Autant le gamin s’était réjoui lorsque l’oie sauvage avait commencé à parler, autant il fut affligé lorsqu’elle se tut ; il ne dit pas un mot, se détourna et se mit à pleurer.

— Qu’est-ce que cela signifie ? dit Akka. On dirait que tu attendais de moi plus que je ne t’offre ?

Nils qui pensait aux jours insoucieux et aux gaies plaisanteries, aux aventures et à la liberté, et aux voyages au-dessus de la terre auxquels il fallait renoncer, hurlait littéralement de chagrin. « Je ne veux pas redevenir homme, dit-il.
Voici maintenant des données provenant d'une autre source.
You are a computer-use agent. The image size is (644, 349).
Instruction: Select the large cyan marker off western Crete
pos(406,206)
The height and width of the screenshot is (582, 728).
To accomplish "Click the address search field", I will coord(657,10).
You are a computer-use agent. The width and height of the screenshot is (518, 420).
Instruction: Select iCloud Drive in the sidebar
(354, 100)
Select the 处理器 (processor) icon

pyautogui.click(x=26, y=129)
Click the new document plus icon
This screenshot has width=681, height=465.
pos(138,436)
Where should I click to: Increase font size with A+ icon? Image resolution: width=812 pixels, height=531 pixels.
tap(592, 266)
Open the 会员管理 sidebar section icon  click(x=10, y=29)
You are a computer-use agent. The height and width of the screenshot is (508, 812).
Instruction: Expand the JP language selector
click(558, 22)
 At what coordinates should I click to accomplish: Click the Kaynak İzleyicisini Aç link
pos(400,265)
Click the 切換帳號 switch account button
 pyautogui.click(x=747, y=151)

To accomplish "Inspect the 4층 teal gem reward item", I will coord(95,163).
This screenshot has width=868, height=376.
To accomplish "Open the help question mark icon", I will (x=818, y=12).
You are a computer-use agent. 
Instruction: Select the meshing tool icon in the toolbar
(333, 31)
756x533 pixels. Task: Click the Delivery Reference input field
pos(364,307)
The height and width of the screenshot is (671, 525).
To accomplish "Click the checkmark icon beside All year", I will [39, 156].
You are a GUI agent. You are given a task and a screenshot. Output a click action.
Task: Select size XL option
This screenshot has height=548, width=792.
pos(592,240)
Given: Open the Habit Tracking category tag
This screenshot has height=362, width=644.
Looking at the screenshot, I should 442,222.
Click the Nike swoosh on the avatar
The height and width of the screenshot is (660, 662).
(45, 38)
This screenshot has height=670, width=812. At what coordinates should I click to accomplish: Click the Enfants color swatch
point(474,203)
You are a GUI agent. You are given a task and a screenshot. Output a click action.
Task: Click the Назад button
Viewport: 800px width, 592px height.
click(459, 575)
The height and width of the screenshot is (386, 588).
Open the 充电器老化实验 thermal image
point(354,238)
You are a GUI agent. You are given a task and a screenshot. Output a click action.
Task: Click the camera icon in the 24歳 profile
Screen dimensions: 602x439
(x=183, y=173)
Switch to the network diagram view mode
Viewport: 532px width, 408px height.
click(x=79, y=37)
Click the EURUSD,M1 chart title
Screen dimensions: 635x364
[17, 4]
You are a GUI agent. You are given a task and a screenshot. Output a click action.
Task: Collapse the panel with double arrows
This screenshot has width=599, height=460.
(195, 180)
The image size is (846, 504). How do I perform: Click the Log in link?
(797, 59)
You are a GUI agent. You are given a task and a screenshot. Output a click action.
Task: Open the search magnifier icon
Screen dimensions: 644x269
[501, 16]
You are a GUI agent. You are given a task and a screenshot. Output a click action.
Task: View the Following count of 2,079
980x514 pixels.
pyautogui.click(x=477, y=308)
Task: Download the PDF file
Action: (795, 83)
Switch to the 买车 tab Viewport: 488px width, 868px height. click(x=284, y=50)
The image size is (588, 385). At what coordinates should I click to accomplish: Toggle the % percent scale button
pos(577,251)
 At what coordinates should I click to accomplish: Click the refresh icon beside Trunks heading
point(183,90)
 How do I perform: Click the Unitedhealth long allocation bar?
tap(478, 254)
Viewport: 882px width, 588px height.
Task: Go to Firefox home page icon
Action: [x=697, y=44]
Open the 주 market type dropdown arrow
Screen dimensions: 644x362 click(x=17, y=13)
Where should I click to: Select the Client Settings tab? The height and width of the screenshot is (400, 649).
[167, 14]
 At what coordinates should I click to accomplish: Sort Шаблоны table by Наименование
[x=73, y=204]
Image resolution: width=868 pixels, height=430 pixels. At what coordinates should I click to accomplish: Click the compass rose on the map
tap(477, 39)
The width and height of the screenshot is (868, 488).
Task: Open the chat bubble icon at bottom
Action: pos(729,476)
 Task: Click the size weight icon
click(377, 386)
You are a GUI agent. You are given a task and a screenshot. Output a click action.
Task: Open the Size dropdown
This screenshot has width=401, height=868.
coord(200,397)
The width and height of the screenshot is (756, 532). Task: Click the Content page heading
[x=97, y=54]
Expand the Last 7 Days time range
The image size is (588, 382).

Je veux aller avec vous en Laponie. — Écoute bien, dit Akka, je vais te dire une chose. Le tomte est si irascible, que j’ai peur, si tu n’acceptes pas maintenant son offre, qu’il ne te soit difficile de le fléchir une autre fois. »

Chose étrange, de toute sa vie ce gamin n’avait jamais aimé personne : il n’avait jamais aimé son père, ni sa mère, ni le maître d’école, ni ses camarades de classe, ni les gamins des fermes voisines. Tout ce qu’on avait voulu lui faire faire, qu’il s’agît de jeu ou de travail, lui avait paru ennuyeux. Aussi personne ne lui manquait et il ne regrettait personne.

Les seuls êtres avec lesquels il avait pu s’entendre un peu, étaient Asa, la gardeuse d’oies, et le petit Mats, deux enfants qui, comme lui, menaient paître les oies dans les champs. Mais il ne les aimait pas vraiment, loin de là.